Título: O contrabando cultural e a lei nacional
Autor: Cassa, Ivo
Fonte: Valor Econômico, 08/06/2007, Legislação & Tributos, p. E2

O conceito de responsabilidade civil, tal como o conhecemos, vem da experiência romana. De maneira bastante sucinta, traduz-se no dever de indenizar que é atribuído a todo aquele que causa prejuízo a outrem. No início, levava-se em conta, para a determinação do responsável, o elemento subjetivo, ou seja, a culpa do causador do dano. Daí falar-se em responsabilidade subjetiva. Com o tempo, o significado da responsabilidade civil foi sendo alargado e o fato de haver ou não culpa passou a perder relevância, vindo à tona a responsabilidade sem culpa que conhecemos, fundamentalmente, por responsabilidade objetiva. Afinal, a sociedade - e com ela o direito - percebeu que mais importante do que descobrir o culpado é encontrar um meio de indenizar suas vítimas.

Se por um lado houve avanço no sentido de evitar que a vítima de qualquer prejuízo fique sem a devida reparação, por outro existe um problema que reside na impossibilidade, em grande parte dos casos, do adimplemento da obrigação, por absoluta falta de patrimônio do responsável. Neste ponto, destaca-se o papel do seguro de responsabilidade civil, que, produzindo a cooperação social para a criação de economia destinada a prover solvabilidade, garante às vítimas o pagamento das indenizações de que necessitam.

» Extratos do material:

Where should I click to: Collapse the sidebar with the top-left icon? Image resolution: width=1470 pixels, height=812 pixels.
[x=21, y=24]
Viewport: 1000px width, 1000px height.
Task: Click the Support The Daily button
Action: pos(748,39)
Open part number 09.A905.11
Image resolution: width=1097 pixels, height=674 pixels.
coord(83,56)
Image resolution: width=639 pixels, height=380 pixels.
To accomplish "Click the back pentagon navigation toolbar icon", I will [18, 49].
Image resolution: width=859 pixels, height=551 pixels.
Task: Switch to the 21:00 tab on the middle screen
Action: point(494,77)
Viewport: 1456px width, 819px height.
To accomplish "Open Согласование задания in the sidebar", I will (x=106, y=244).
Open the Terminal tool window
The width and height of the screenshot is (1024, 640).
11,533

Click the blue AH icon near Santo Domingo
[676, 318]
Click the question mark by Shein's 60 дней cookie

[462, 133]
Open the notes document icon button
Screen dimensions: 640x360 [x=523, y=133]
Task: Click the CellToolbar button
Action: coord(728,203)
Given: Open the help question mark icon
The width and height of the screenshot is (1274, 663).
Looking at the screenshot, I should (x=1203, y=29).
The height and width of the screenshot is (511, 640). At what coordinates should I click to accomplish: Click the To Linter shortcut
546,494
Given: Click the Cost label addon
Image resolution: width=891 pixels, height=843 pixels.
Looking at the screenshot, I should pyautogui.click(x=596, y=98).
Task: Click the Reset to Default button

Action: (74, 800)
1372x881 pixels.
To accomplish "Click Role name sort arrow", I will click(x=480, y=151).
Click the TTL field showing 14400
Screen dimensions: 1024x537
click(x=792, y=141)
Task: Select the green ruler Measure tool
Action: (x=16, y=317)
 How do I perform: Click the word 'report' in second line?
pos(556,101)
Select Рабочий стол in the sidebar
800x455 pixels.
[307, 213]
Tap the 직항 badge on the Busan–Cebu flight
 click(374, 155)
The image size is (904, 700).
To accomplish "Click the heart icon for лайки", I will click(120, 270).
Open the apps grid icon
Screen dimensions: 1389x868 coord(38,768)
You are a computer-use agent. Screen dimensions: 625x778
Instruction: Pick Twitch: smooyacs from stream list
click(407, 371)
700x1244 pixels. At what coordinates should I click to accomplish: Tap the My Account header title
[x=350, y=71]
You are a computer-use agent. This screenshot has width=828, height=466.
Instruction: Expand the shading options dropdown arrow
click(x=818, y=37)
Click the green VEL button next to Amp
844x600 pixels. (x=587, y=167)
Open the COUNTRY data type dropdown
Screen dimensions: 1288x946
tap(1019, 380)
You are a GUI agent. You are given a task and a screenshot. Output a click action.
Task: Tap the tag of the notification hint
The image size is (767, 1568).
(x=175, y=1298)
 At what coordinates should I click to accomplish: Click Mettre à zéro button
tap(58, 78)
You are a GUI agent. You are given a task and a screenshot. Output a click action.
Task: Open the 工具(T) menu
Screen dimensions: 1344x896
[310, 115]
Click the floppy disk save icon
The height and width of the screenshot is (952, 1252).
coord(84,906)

» Tarefa obrigatória:
Indique se cada afirmação a seguir concorda com o texto sobre responsabilidade civil. Responda sim ou não e cite literalmente as palavras do texto que decidem cada caso.
(a) O conceito de responsabilidade civil tem origem na experiência romana.
(b) No início, a culpa do causador do dano não era considerada para determinar o responsável.
(c) O seguro de responsabilidade civil garante às vítimas o pagamento das indenizações.

» Solução do problema:
(a) Sim: "O conceito de responsabilidade civil, tal como o conhecemos, vem da experiência romana."
(b) Não: "No início, levava-se em conta, para a determinação do responsável, o elemento subjetivo, ou seja, a culpa do causador do dano."
(c) Sim: "garante às vítimas o pagamento das indenizações de que necessitam."